The statement puts “engaging all Australians with science” as its first principle, followed by “building our scientific capability and skills”. Of particular importance is redressing the STEM skills shortage and decline in participation and performance, with cultural barriers identified as a major concern. Inspiring Australia will continue to play a key role in ensuring that Australians everywhere can engage with science and realise its benefits.

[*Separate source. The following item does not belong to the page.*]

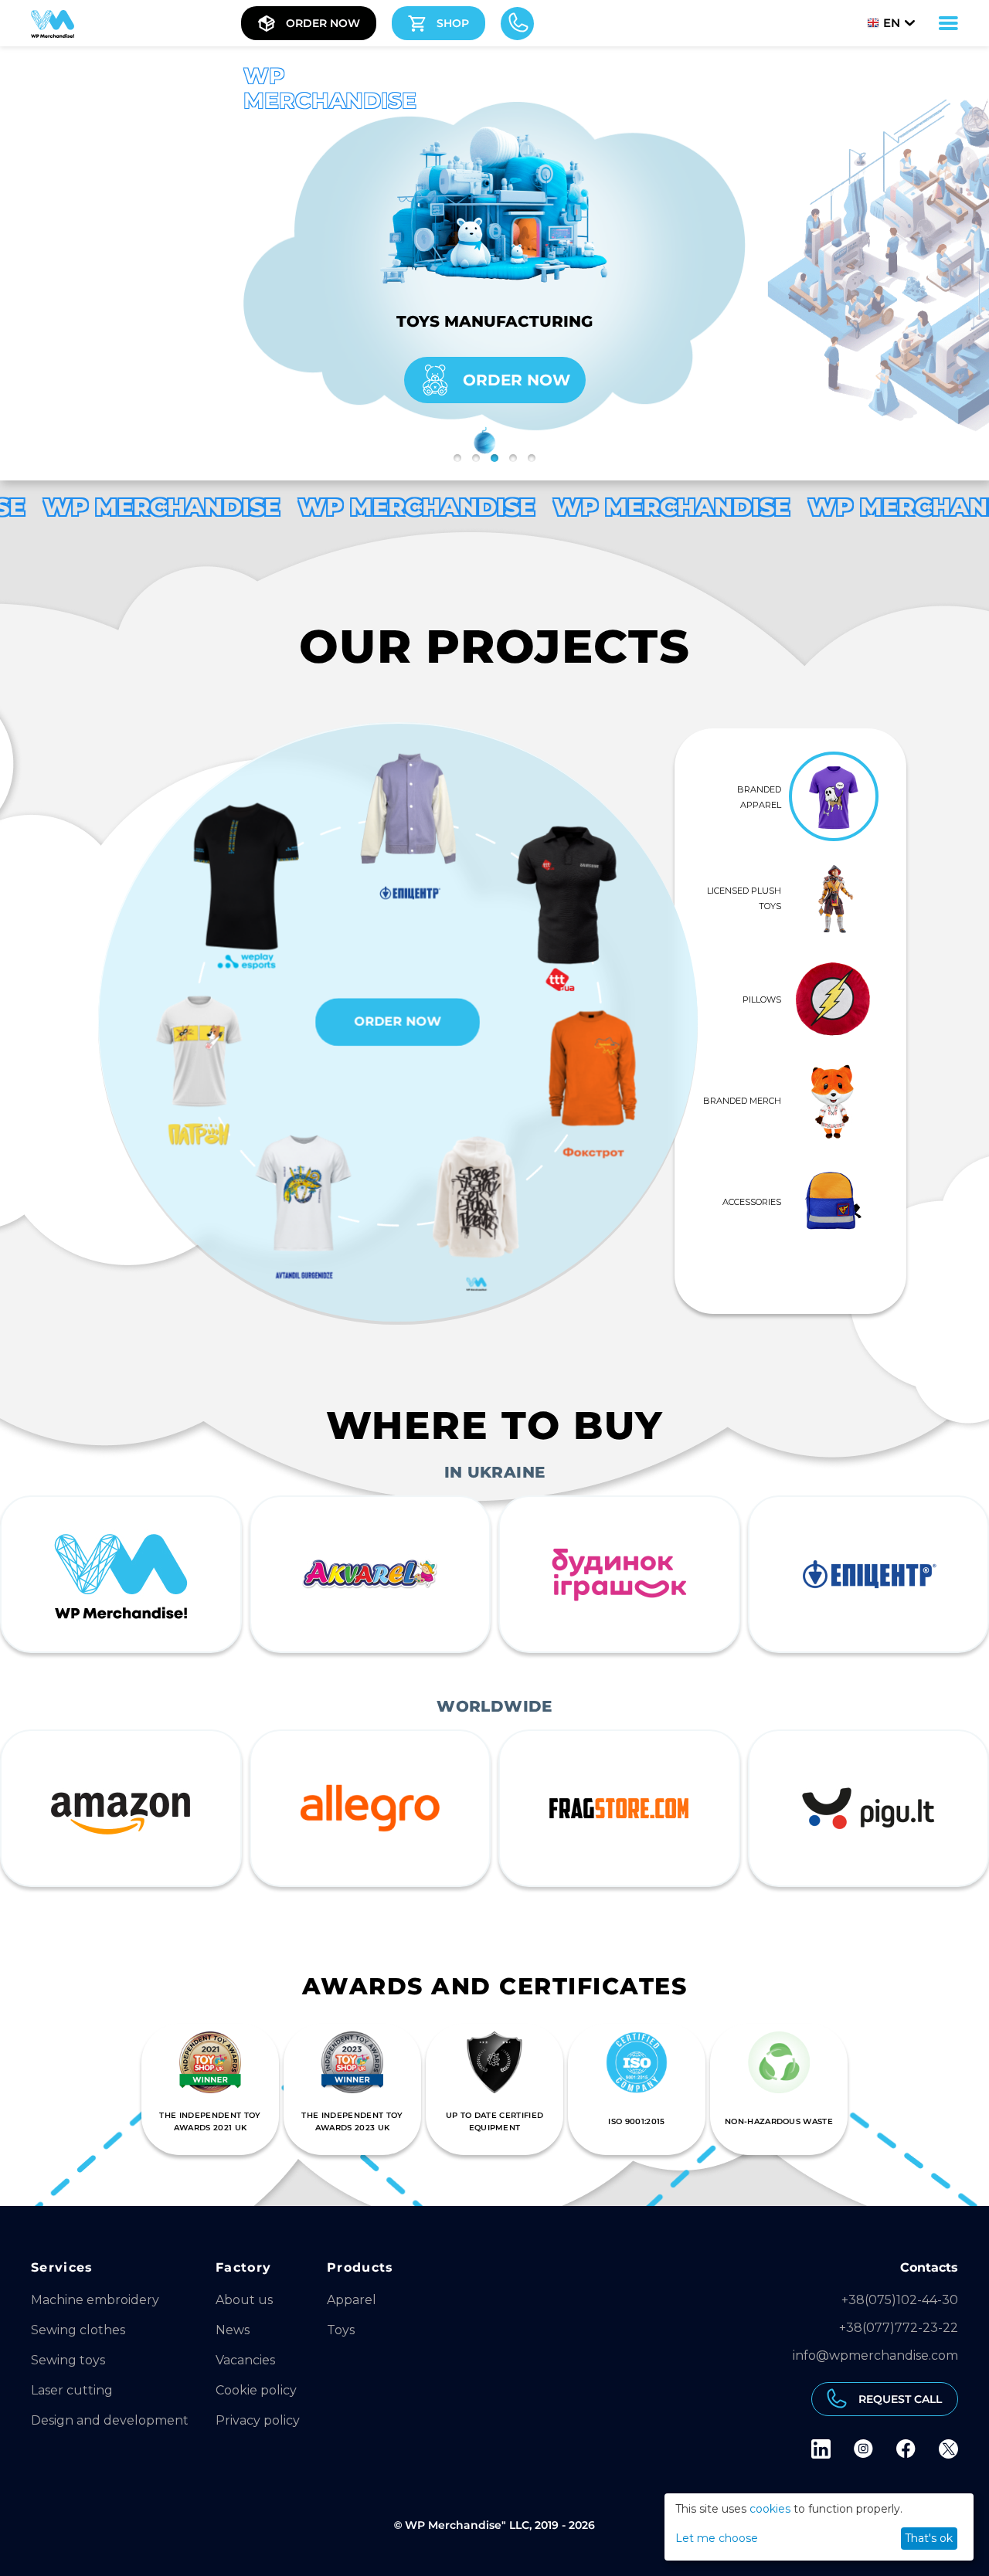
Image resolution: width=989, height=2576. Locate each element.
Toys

Engagement goals include that:
- Science and mathematics education are interesting, relatable and valued by parents and teachers, supporting high levels of participation and appreciation at all levels of education
- Scientific knowledge and skills are valued by employers and in the workforce
- The general public is engaged by and appreciates science, building support for investment in science
- All Australians have the opportunity to engage with scientists and contribute to scientific processes and discourses
While not everyone needs highly specialised scientific skills, the statement advocates for the need to ensure science literacy so that individuals can make informed decisions about their lives and can participate as informed members of society. Community engagement with science is described as “mutually beneficial”, supporting improved research program design and data collection, strong public discourse about science and better use of scientific information in decision making. STEM education is considered critical to ensure that Australians are able to participate in our increasingly science-driven society, whether through employment or in their everyday lives. Underrepresented groups, including women and girls, Indigenous Australians, and those in rural and regional areas, will be supported to overcome their lower participation rates in many areas of science.
The Government commits to taking a long-term strategic view of skills and talent, ensuring that the Australian education system provides the broad base of STEM skills required for the workforce of the future and that diverse career paths are valued – for example, recognising industry or entrepreneurial experience in academia. Importantly, maintaining STEM skills is identified as a goal requiring more than education and career development, with Inspiring Australia continuing in its role to progress the national strategy for engagement with the sciences to achieve a more innovative culture:
“A scientifically engaged community will value science and understand its importance to Australia’s prosperity and wellbeing, and will participate in public dialogue about science and technology. This can be achieved through maintaining a strong focus on STEM engagement and participation at all levels of society, including within families and communities.
Science engagement is delivered not only by the Australian Government, but also by state and territory governments, many local authorities, the scientific knowledge and outreach sectors, and many parts of the private sector and the community. The government will work with these other key participants in science engagement program delivery to support activities that communicate science, encourage wide community participation in science and inspire excellence in the sciences.”